Tap Water Or Bottled Water: Which Is Really Healthier?

Whether you prefer to drink tap water or mineral water is often a question of taste. But is one variant healthier?

Bottled water or tap water: what’s the difference?

Mineral water
In Germany, mineral water is subject to strict regulations and controls, which are laid down in the Mineral and Table Water Ordinance. Officially recognized types of mineral water are always offered with the name of the source and the place of origin.

There are also strict microbiological specifications. The composition of the mineral water must not be changed or the values ​​fluctuate. However, a minimum content of minerals does not have to be proven, this was determined by an EU reform in 1980. Overall, there are therefore very large fluctuations in terms of the nutrient content of mineral water.

A test by Stiftung Warentest even shows that 15 of the 31 types of mineral water tested had only a low mineral content of fewer than 500 milligrams per liter.

Depending on the concentration of minerals, the mineral water must be labeled accordingly. For example, if the sodium content is below 20 mg/l water, the water may be labeled “mineral water suitable for low-sodium diets”.

Other special types of mineral water are

  • desulfurized mineral water,
  • de-ironed mineral water,
  • calcium mineral water,
  • mineral water containing magnesium,
  • fluoridated mineral water and
  • mineral water suitable for preparing baby food.

Tap water
In Germany, tap water is mainly obtained from groundwater. Before it gets into the groundwater, the rainwater absorbed by the soil is enriched with various minerals from the different soil layers. Since the composition of the soil differs depending on the region in Germany, there are strong regional differences in how high the proportion of minerals and trace elements in tap water is.

The tap water in Leipzig, for example, contains 72.2 milligrams of calcium, 27.2 milligrams of sodium, 14.5 milligrams of magnesium, and 5.3 milligrams of potassium per liter.

In Germany, very strict quality parameters are applied to tap water. There are strict limit values ​​for more than 40 different substances that must not be exceeded. The substances checked include the concentration of nitrate, but also heavy metals such as arsenic or lead. The water is also checked for bacteria.

Which important minerals are contained in mineral water and tap water?

There are some important minerals in tap water as well as in mineral water.

The body needs magnesium to activate the muscles, for the formation of proteins, and the transmission of nerve signals. The daily requirement for an adult is between 300 and 400 milligrams. From 50 milligrams per liter, water is generally considered to be rich in magnesium. With 108 milligrams per liter, Gerolsteiner is the best-known water brand.

Calcium is the main component of the human skeleton and therefore important for bone formation, but also plays an important role in muscle and nerve activation. On average, an adult needs between 1000 and 1200 milligrams of calcium per day. From 100 milligrams per liter, water is generally considered to be rich in calcium. Naturalis and Gerolsteiner Sprudel are among the best-known calcium-rich water brands.

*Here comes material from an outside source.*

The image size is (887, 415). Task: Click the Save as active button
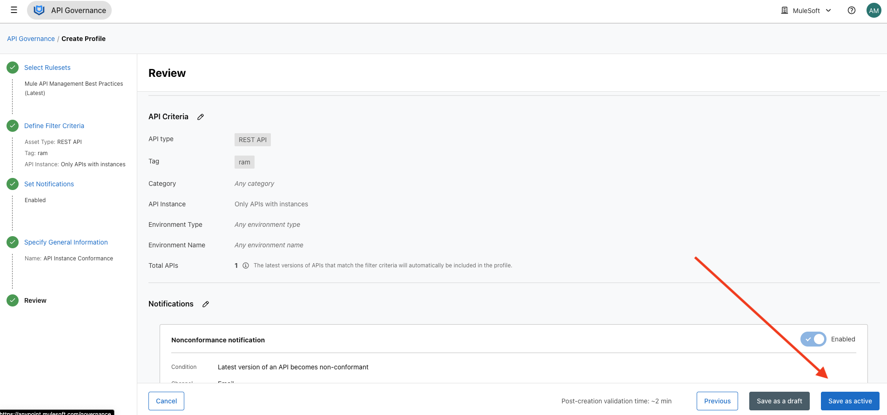click(x=850, y=401)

Sodium helps the body regulate water balance. It is the main component of human sweat and is therefore particularly important for people who do a lot of sport or do physically demanding work.

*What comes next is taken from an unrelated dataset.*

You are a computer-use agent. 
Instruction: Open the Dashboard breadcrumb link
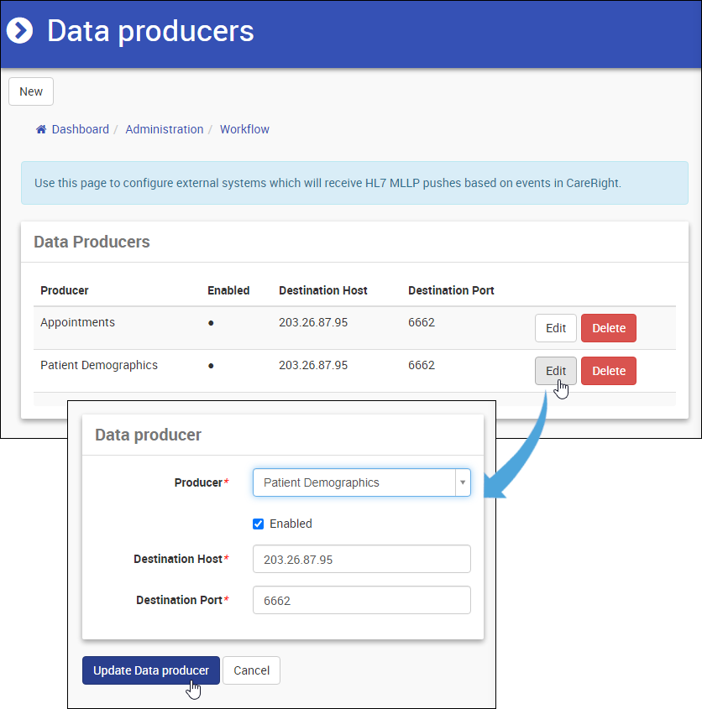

The recommended daily dose for an adult is 1500 milligrams. In the case of high blood pressure, on the other hand, a low-sodium variant of mineral water should be used. Attention should be paid to a concentration below 200 milligrams, which is the case with most conventional brands.

Tap water also contains iron, potassium, and sulfates. However, these are smaller in quantity than those mentioned above.

Can tap water cover the daily need for minerals?

For a healthy diet, it is important to drink plenty of water to keep the body hydrated. However, drinking water alone is not enough to cover the daily nutrient requirement. According to the Stiftung Warentest, tap water contains just as many minerals, and some types of mineral water even contain more minerals, but these do not cover the daily requirement of a person.